Social media has allowed me to develop into an authority on certain subjects, and has given me a leadership role in both the social media and journalism communities. Because of the work I’ve done in social, I’ve been asked to speak at conferences including ROFLCon, Affiliate Summit and Columbia University’s Social Media Weekend. I’ve spoken at SXSWi, Internet Week Headquarters and Social Media Week Hub events. This also has drawn me into leadership roles in organizations such as Girls In Tech, helping form the structure for the New York City chapter.

5) Social media has helped women become Digital Sisterhood Leaders, ambassadors of social expression who share what they are passionate about online.  In her upcoming book, Digital Sisterhood: Fierce Living Online for 25 Years (Fall 2012), Ananda Leeke, founder of the Digital Sisterhood Network, writes, “Without even knowing it, women have become Digital Sisterhood Leaders as they use their social media platforms to advocate causes; to build communities; to create apps, art, books, businesses, products, publications, services, tools, and webisodes; to curate content; to educate and inform; to give voice to their thoughts as subject matter experts, thought leaders, and brand ambassadors; to share information and experiences; to explore and experiment with new technologies as early adopters and trendsetters; to engage in social good; to influence others with their lifestyles and personal interests; to inspire and motivate; to mentor; to network; to tell their personal stories; and to promote and celebrate the expertise, gifts, and talents of others.  Based on my online and offline interactions, I have identified 12 key leadership roles they play: advocate, community builder, creator, curator, educator, influencer, mentor, motivator, promoter, social do gooder, storyteller, and thought leader.”

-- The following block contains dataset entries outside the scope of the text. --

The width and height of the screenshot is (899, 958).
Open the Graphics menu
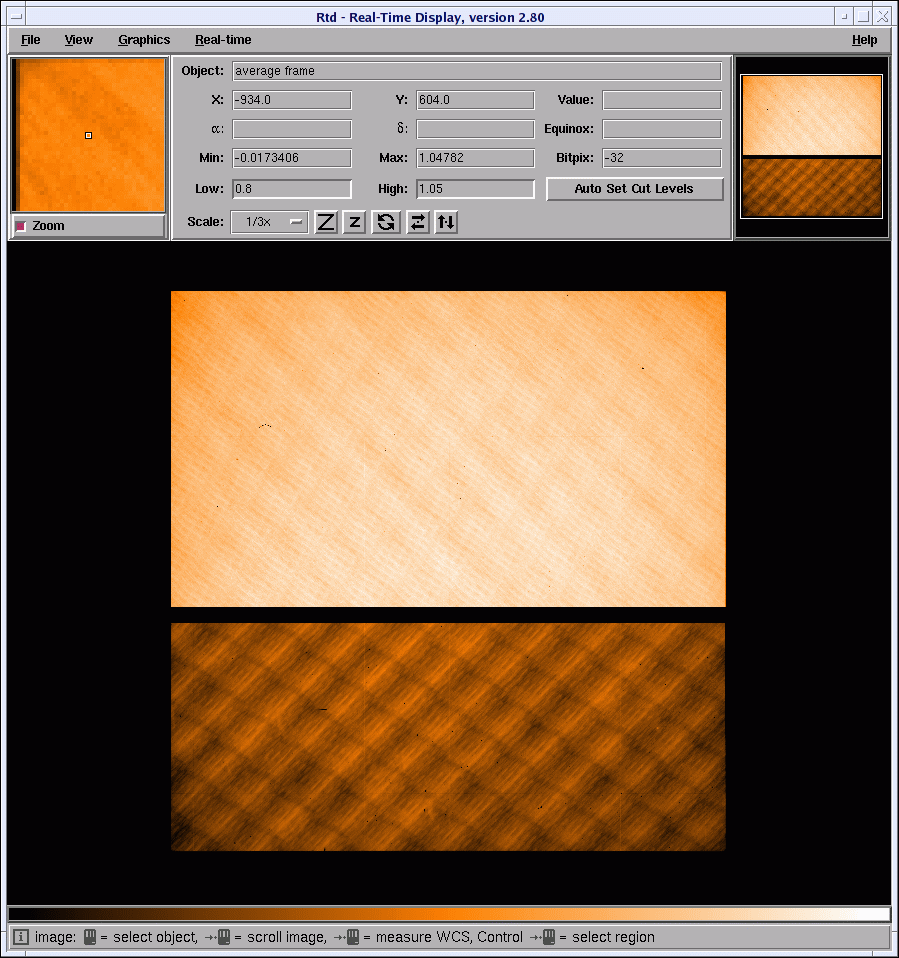[144, 40]
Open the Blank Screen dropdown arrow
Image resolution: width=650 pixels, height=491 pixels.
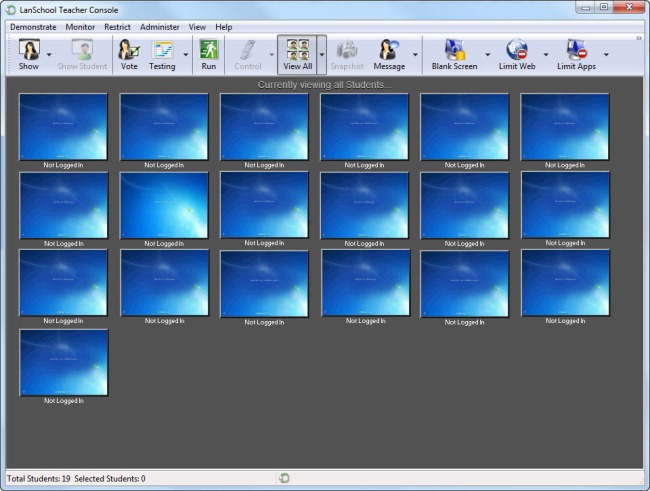(487, 55)
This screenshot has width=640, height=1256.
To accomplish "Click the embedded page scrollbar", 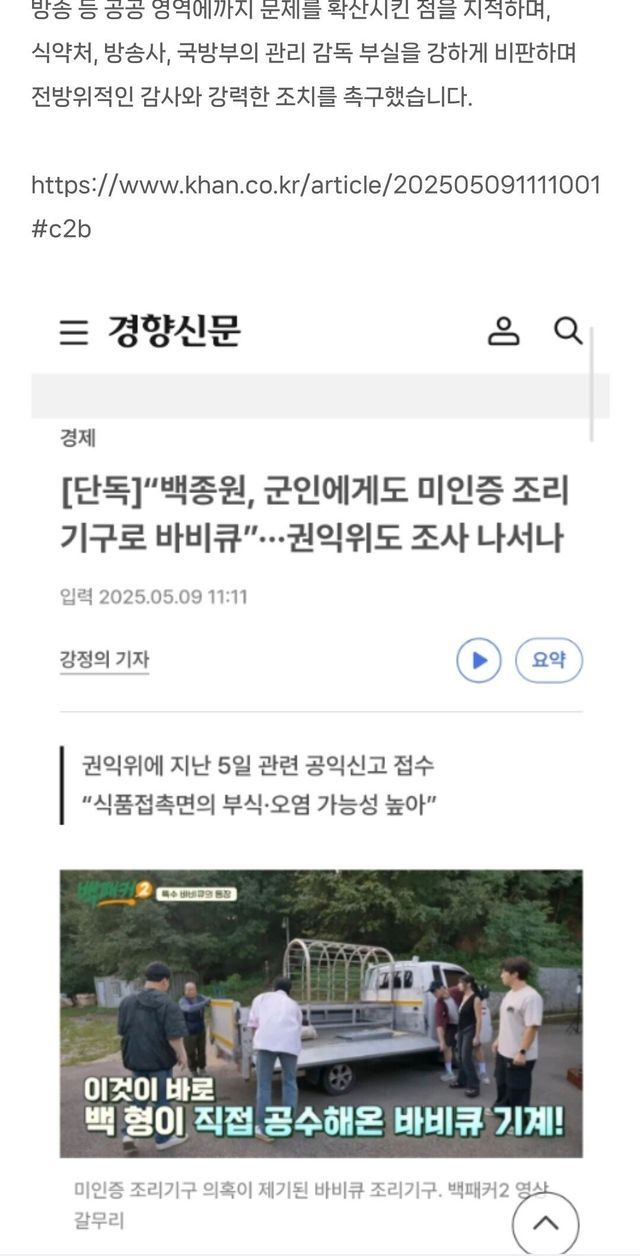I will click(592, 384).
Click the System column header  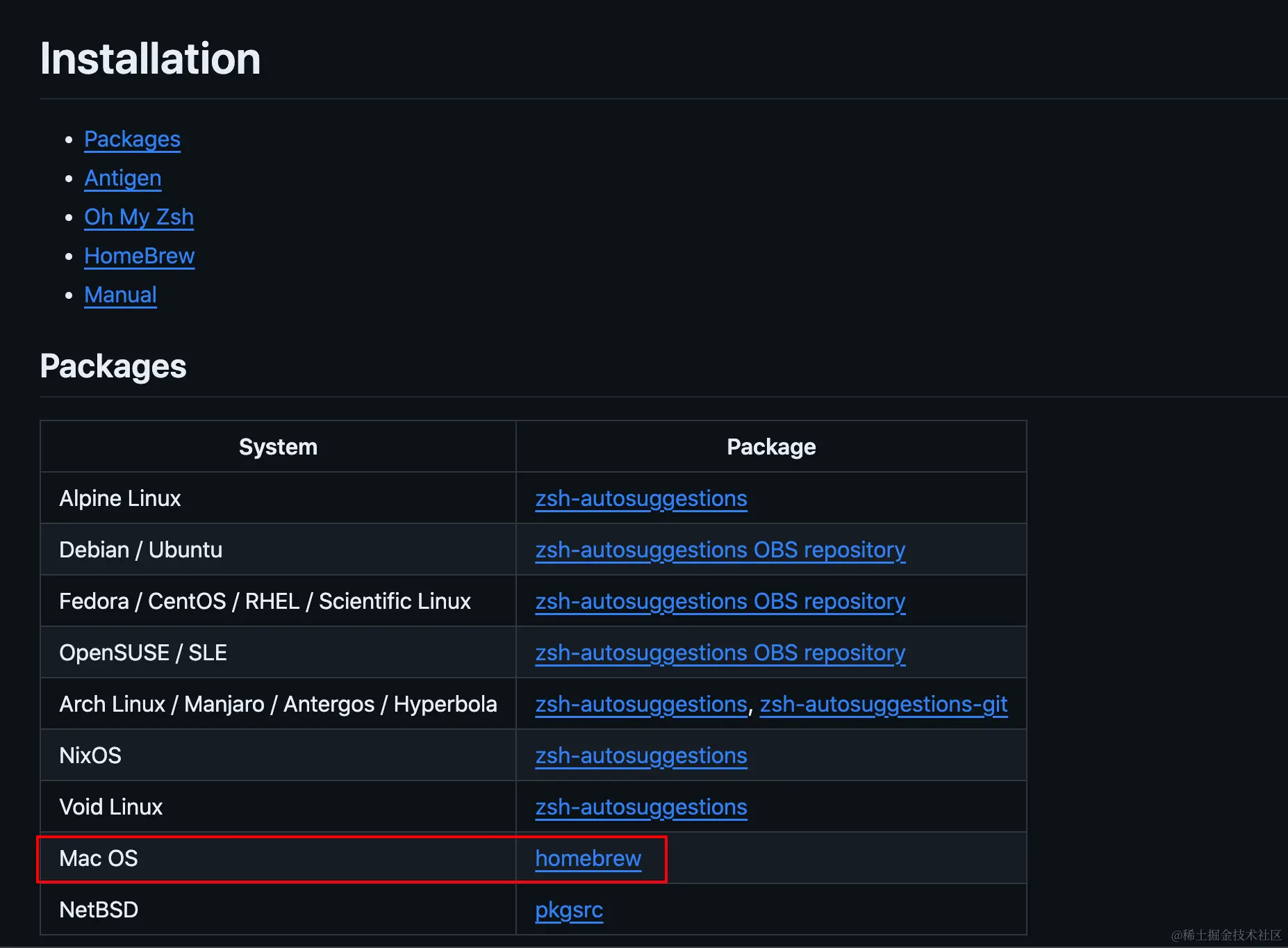[278, 447]
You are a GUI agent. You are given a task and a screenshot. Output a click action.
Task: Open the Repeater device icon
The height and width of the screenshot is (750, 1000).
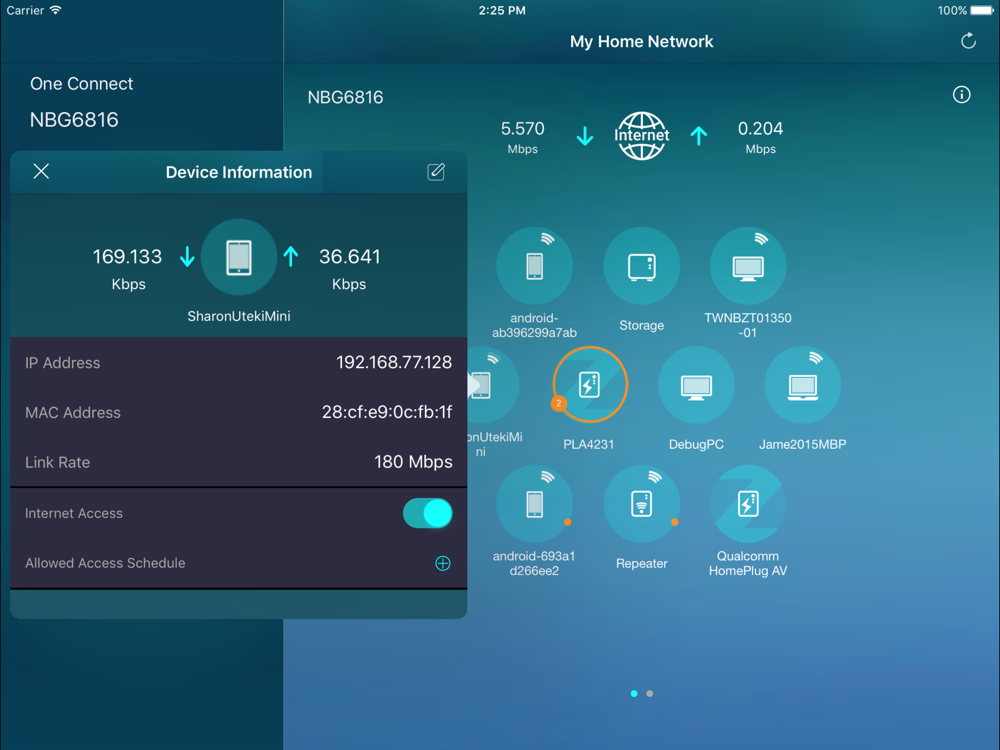[641, 504]
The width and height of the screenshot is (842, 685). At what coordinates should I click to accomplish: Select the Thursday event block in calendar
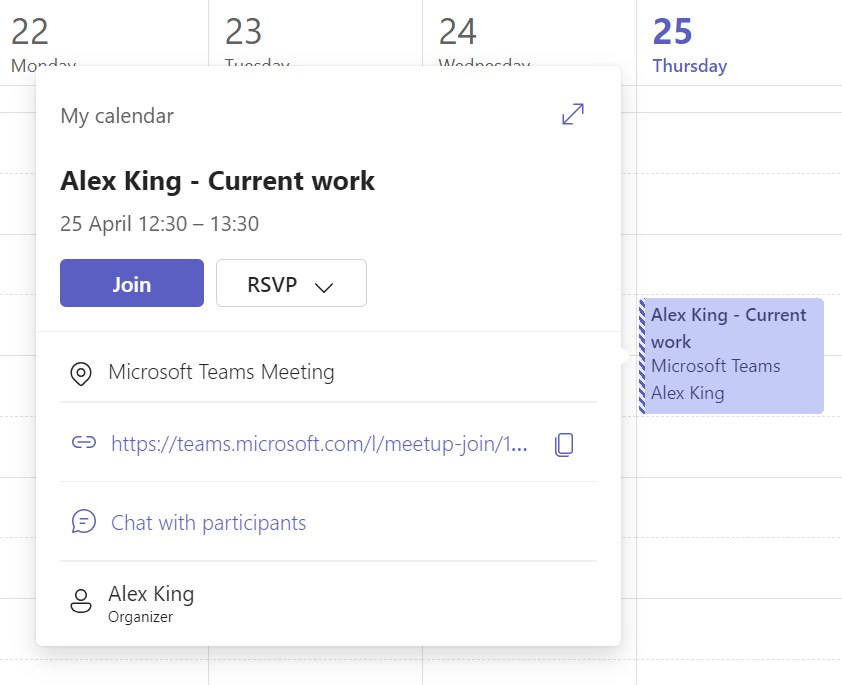732,355
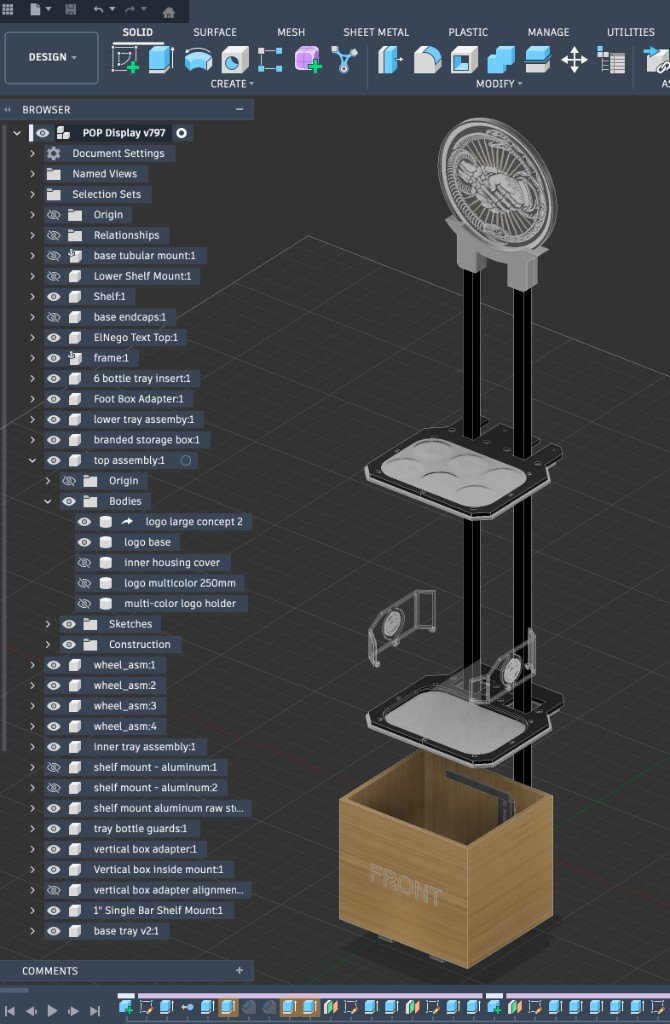Open the SURFACE tab

[x=215, y=32]
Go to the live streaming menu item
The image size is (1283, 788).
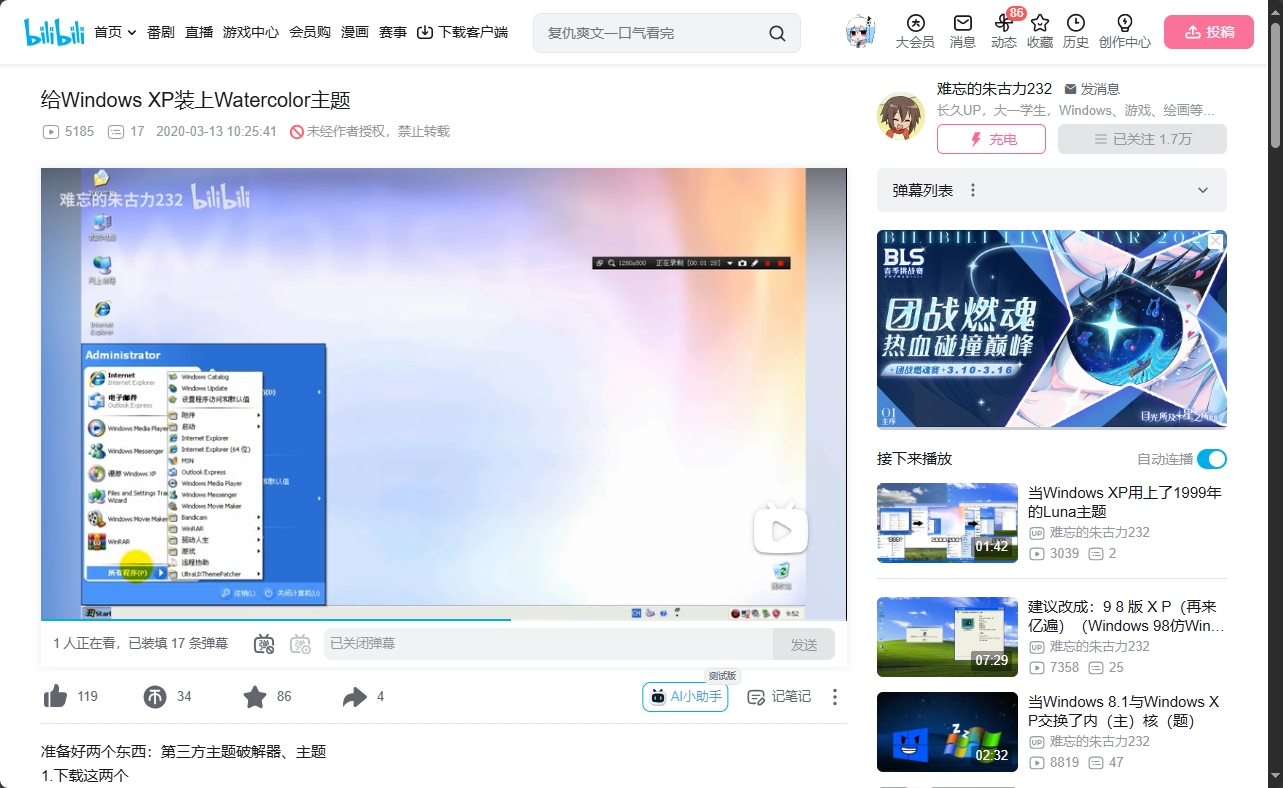click(199, 32)
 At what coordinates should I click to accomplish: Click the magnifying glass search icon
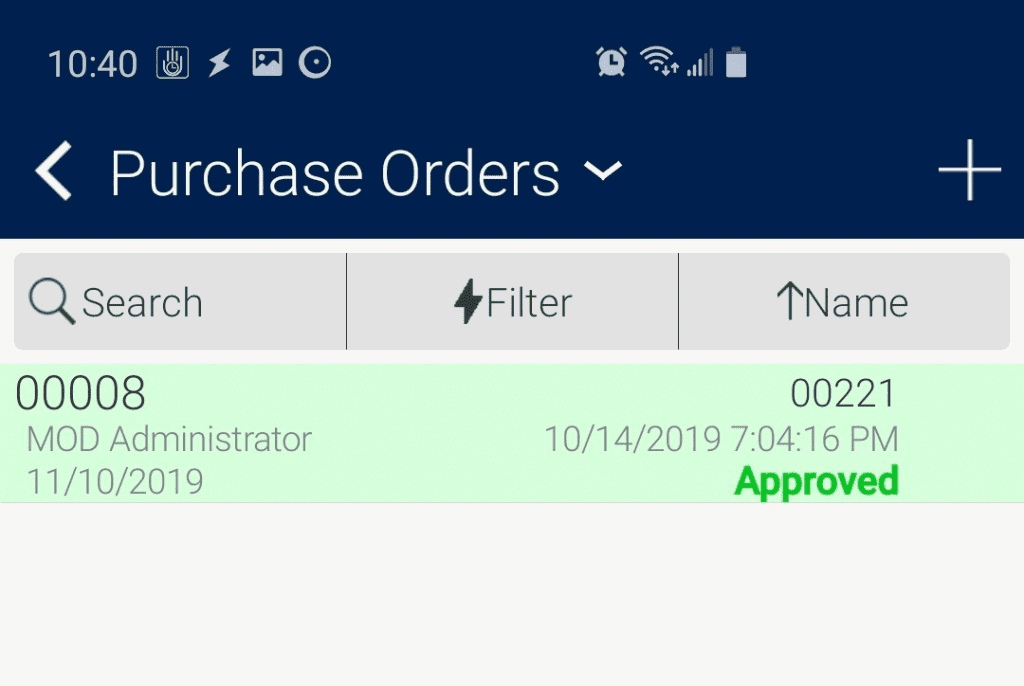[52, 302]
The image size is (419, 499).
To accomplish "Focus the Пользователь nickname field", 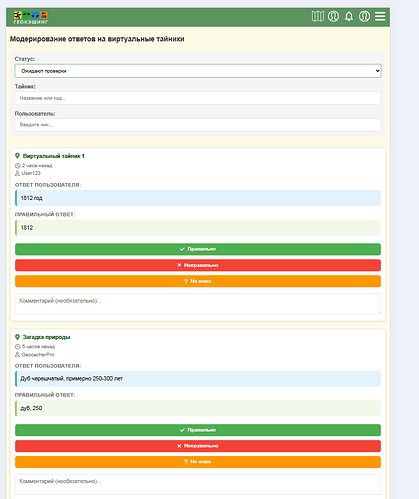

What other types of leadership roles do women play in social media?

Wow. That’s an excellent list. I keep coming up with things to say, looking back at the list and realizing they’re already there!

6) What types of leadership roles do you play in social media?

Community builder, creator, curator, influencer, mentor, promoter, storyteller, and thought leader

7) What lessons have you learned as a leader in the digital space?

We all need each other. The more you help others, the more you get out of it as well. I’ve been helped by many, and consider it my duty to continue to help others.  Also, don’t be stupid.

8) Do you have plans to expand your leadership roles in the digital space? If so, what are they?

I hope. I would like to become more of a mentor to younger women, in particular.  My other goals include working more strategically in social, helping interesting people and organizations learn best practices. Teach them to fish, to to speak.

9) Who are your favorite social media women leaders and why?

Emily Miethner — I know Emily considers me a mentor, but I consider her a mentor in many ways as well. I’ve learned so much from how Emily conducts herself and how her drive has led her to succeed so well at such a young age.  Shelly Kramer – She is unabashedly herself. She means what she says and says what she means and is incredibly smart.

Amanda Quraishi — She’s a social media honey badger.

10) Share three ways women can use social media to define and express their personal leadership brand.

  • Be true to yourself. You don’t have to agree with everything you share, but there still should be a reason you chose to share it, not just, “She asked me to.” Mindless shares and retweets just muddy the stream – and your personal brand.
  • Support others. Don’t use social to cut others down. Use it to build people and organizations up. If you have a problem with someone, approach them directly; social media should be a last resort to deal with a problem or issue. It should be a first resort when you’re supporting someone.
  • Share knowledge. We all have different skills and knowledge. Share it. Provide insight for others.